Golden rule
No me va a tocar a mí pontificar sobre la primera regla, referido a la primera menstruación, por más que haya leído y atendido a docenas de adolescentes en esa circunstancia biológica y también social. No he tenido, ni muy probablemente vaya a tener, una posibilidad de experimentarlo personalmente. No me veo legitimado como tampoco veo a algunos coleguillas varones emperrados en explicar la lactancia materna a las mujeres. En una profesión gradual y mayoritariamente feminizada parece prudente dejar los zapatos a cada zapatera.
La primera regla es la regla de oro.

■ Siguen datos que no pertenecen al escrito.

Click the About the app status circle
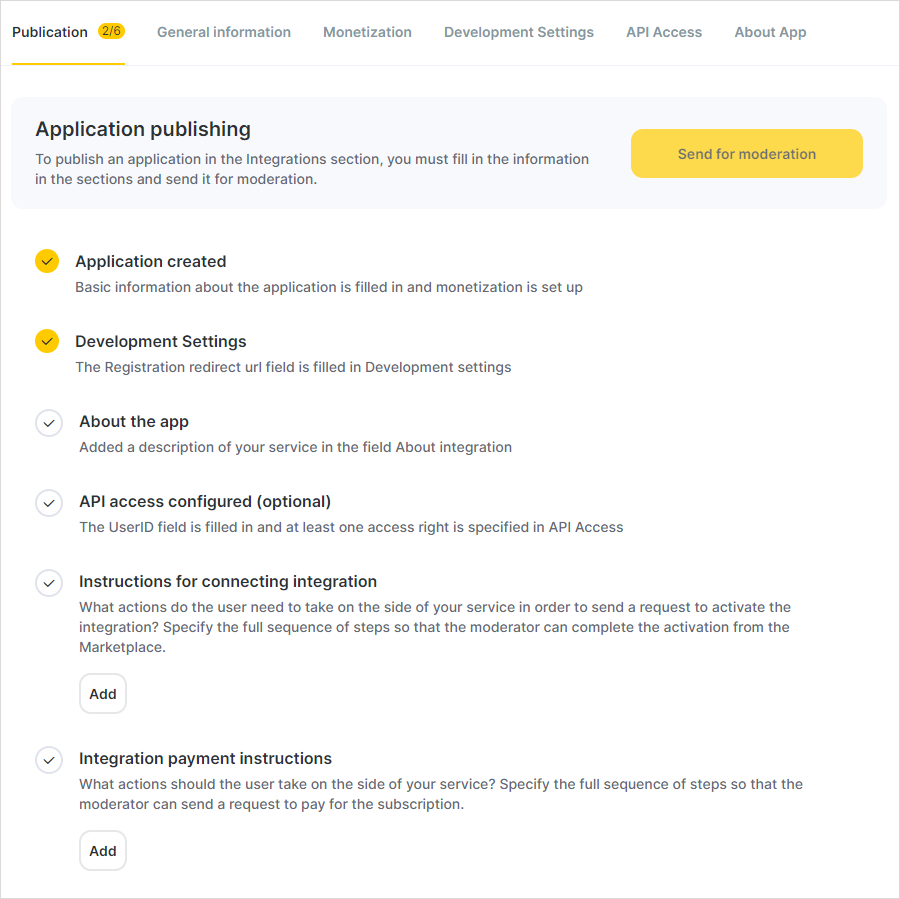 coord(49,423)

Ese principio ético de todas las religiones y doctrinas que viene a decir que—en positivo—trates a los demás como tu quisieras ser tratado, o que—en negativo—no quieras para los demás lo que no quieras para ti.
Se me quejan unos cuantos enseñantes—el último eufemismo para los maestros—profesionales de la educación, que este elemental principio no parece arraigado entre el alumnado. Cómo alumnos, y no precisamente de los primeros cursos de la educación formal, muestran una ignorancia o un distanciamiento con algo tan elemental. Los maestros entienden que esto debería formar parte de un acervo cultural más elemental, en el ámbito de la familia y el entorno próximo. Y no es así.

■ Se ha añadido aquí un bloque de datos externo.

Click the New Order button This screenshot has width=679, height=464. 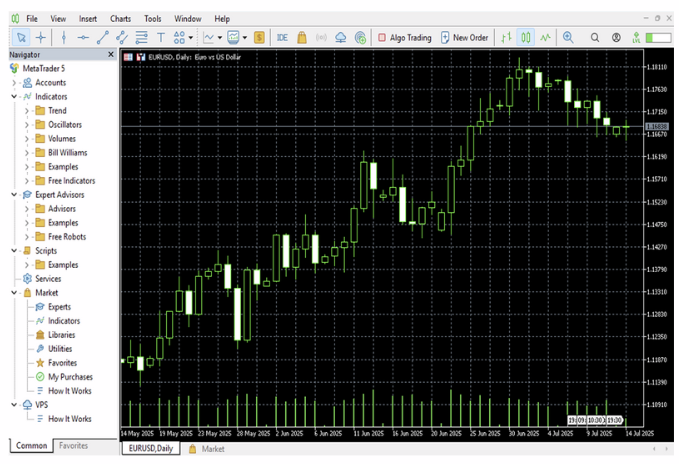[x=464, y=37]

Que la regla de oro aparezca relatada desde la más remota antigüedad, ya sea las Tablas de Moisés o el papiro de “El campesino elocuente” que data de 1970 años b.C. y de dónde muy bien pudo Moisés tomar la idea, debería ser suficiente para haberla visto permear hasta Sócrates y Platón, Confucio, Jesús de Nazaret, Mahoma o los Cuáqueros de George Fox, y llegar a nuestros escolares por alguna vía más natural.
Las actitudes egoístas, insolidarias, broncas o incluso delictivas predominan sobre algunos principios que deberían ser elementales. Mal lo tenemos si nuestros niños no tienen claro que en este mundo estamos todos juntos y que nos debemos los unos a los otros.

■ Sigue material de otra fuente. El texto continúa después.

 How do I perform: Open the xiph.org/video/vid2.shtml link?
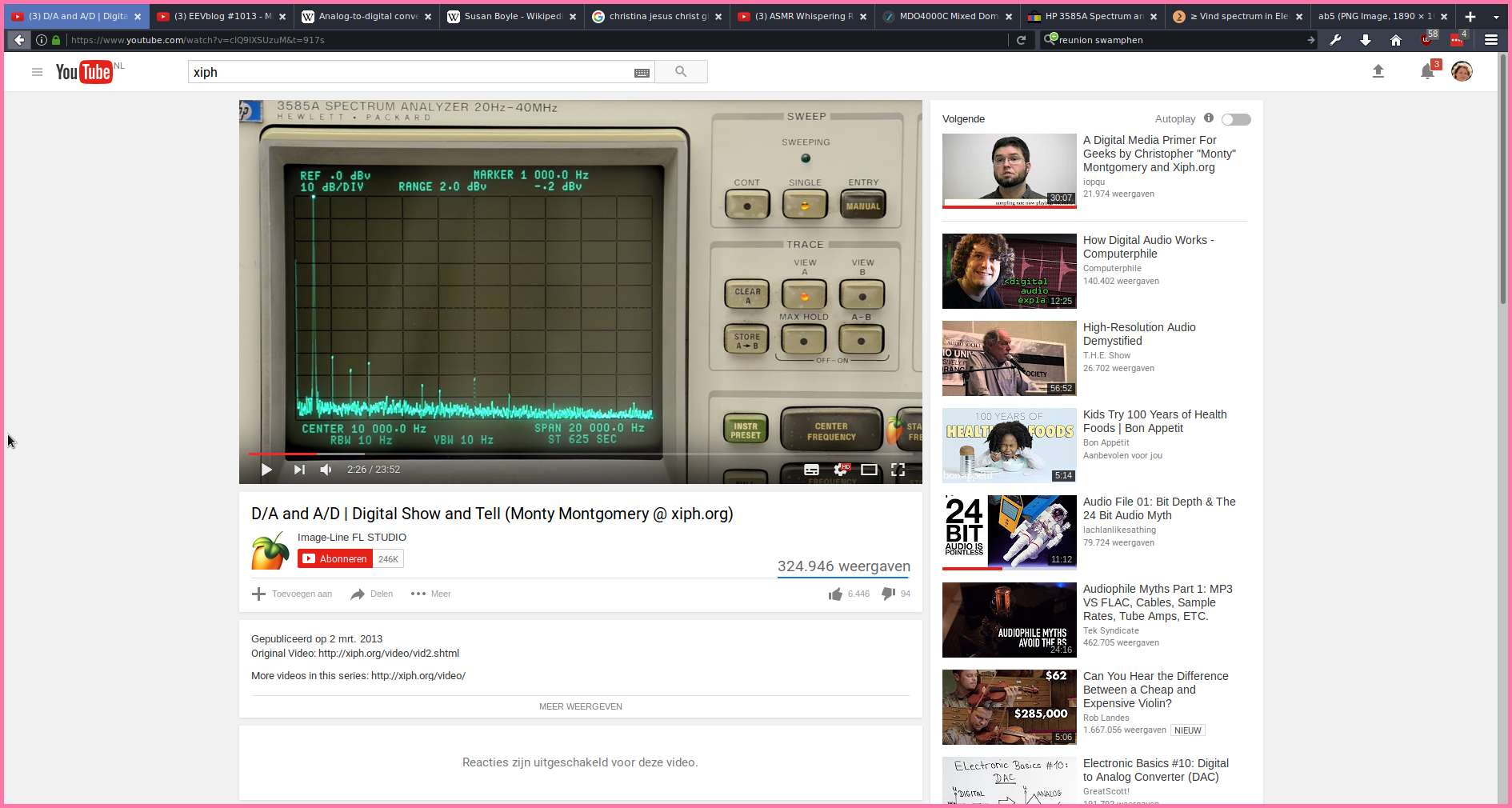[389, 654]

Desde el ámbito clínico, en el que los contactos son fugaces, puede resultar difícil constatar estas deficiencias y, probablemente, aún menos poder ofrecer remedios. Pero si nos hacemos conscientes de su existencia, puede bastar incluir una breve pregunta en el curso de una exploración o evaluación de salud para hacer evidente una falta de sensibilidad hacia los semejantes. Y eso es clínica, porque y al menos para mi, la insolidaridad egoísta entra dentro del ámbito de los defectos de salud mental.